_Dataset entries_
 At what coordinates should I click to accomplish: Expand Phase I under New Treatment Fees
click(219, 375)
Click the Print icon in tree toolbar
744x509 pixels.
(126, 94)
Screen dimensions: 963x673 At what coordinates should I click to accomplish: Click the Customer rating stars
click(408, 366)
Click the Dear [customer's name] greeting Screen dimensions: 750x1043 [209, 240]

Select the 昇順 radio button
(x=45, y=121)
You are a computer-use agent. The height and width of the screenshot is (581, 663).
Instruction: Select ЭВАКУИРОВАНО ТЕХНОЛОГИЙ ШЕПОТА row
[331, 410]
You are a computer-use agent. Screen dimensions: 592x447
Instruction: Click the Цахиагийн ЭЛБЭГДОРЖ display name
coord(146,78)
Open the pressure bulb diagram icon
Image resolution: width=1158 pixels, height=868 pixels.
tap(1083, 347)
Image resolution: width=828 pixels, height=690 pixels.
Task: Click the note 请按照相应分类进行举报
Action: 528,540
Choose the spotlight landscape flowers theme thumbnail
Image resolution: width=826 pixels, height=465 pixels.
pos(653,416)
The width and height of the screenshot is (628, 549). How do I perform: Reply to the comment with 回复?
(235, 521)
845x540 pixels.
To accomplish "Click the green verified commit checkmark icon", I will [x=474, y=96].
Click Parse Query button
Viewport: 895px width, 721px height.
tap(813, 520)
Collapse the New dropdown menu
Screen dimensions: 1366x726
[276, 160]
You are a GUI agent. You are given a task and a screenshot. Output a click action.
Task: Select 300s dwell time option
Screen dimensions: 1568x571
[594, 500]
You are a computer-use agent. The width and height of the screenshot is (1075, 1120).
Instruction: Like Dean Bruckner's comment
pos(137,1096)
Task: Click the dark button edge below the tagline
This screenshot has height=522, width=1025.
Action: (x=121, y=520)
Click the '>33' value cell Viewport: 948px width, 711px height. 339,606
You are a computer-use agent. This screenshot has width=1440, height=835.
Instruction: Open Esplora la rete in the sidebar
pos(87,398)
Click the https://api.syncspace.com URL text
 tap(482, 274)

_EXERCISE GOAL_
Where a line above holds the string "computer", show that line.

_WRITTEN SOLUTION_
You are a computer-use agent. The height and width of the screenshot is (581, 663).
You are a computer-use agent. Screen dimensions: 592x447
You are a computer-use agent. The width and height of the screenshot is (1075, 1120).
You are a computer-use agent. This screenshot has width=1440, height=835.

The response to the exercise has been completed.